王女エメリーネに悪女は似合わない~軍人公爵の盲愛に囚われて
27.
 エメリーネの補佐官が三人決まったはずなのに、そのうちの男性二人、ヨハンとコンストはアルマスの執務室で仕事をすることとなった。
 というのもアルマスが「いくら補佐官とはいえ、男性がエメリーネ様の執務室に常駐しているのは好ましくありません。何よりエメリーネ様は、まだ結婚されておりませんから」と飄々と言ったのが理由である。

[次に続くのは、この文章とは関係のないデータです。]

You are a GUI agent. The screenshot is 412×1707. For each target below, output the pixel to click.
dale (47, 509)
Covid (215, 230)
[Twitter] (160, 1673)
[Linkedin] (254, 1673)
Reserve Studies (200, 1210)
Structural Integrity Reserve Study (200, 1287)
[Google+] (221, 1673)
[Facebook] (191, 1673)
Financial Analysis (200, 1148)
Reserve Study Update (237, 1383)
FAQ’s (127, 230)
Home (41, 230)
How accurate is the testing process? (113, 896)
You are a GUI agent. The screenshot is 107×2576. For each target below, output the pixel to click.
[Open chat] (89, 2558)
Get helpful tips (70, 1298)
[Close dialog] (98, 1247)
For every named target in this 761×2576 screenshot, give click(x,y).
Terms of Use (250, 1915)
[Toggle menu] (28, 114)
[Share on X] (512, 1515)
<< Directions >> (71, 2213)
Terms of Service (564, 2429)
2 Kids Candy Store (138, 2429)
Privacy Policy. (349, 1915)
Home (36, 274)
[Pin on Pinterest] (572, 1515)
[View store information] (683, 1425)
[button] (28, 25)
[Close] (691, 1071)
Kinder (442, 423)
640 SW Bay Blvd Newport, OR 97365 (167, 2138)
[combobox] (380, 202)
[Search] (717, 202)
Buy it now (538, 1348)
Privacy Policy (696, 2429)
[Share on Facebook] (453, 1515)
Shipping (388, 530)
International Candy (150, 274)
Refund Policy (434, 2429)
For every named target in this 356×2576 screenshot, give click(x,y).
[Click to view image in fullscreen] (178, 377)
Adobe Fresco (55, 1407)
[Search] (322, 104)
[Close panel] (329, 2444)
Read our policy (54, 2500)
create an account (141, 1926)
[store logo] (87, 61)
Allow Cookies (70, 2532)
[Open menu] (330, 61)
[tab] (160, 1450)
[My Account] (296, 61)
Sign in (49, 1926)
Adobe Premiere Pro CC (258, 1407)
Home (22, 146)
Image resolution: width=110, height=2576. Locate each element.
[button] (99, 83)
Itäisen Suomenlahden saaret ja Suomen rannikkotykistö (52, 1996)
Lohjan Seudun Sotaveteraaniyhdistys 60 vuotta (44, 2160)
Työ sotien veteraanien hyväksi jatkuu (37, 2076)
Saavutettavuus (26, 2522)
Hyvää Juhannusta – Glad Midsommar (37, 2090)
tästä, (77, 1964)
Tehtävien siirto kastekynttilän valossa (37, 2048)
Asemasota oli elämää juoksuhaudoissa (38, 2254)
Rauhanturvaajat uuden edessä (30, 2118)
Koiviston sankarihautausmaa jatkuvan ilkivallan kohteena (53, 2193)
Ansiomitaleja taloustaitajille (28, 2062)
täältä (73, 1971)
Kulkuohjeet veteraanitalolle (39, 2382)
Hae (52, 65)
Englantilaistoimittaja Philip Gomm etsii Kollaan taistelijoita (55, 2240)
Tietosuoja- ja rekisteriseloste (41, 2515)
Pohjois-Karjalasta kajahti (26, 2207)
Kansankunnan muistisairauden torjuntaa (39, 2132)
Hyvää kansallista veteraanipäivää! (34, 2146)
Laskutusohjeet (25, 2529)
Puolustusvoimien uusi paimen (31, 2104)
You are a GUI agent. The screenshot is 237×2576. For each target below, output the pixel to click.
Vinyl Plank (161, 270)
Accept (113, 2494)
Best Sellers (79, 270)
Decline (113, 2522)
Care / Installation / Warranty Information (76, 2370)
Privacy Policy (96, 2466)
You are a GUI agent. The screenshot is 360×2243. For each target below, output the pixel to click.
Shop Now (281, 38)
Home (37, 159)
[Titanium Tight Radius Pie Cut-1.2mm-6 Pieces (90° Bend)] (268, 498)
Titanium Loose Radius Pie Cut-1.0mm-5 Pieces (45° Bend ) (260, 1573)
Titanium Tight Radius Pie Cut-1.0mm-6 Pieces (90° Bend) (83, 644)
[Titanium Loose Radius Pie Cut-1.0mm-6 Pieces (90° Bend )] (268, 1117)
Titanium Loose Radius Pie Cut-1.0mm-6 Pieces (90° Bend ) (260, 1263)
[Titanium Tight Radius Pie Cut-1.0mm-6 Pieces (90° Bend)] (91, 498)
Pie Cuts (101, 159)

 ようは、結婚前のエメリーネに変な噂が立つのを懸念しているように見せかけているが、アルマス本人がヨハンとコンストがエメリーネの側にいるのを許さないだけなのだ。
「宰相閣下って、エメリーネ様のことをかなり意識されていますよね」
 からりとした声で言ってのけるのは、もちろんエリナである。むしろ彼女くらいしかこのようなことは口にできないだろう。
「しかもエメリーネ様が『わたくし、こういったことには不慣れですから。アルマス、頼りにしているわね』なんて手を組んで上目遣いで言っちゃうから、調子に乗ってるんですよ」
 相変わらずエリナはアルマスに対して辛口であるが、それにもきちっと理由がある。
 ヨハンとコンストをエメリーネの補佐官としておきながら、自分の執務室で仕事をさせると言ったアルマスが「エメリーネ様。彼らに用がある場合は、そちらの()()補佐官殿を私の執務室の寄越してください」と、エリナを伝令役に指名したからだ。
 本来であれば、それはもっと下級文官の仕事である。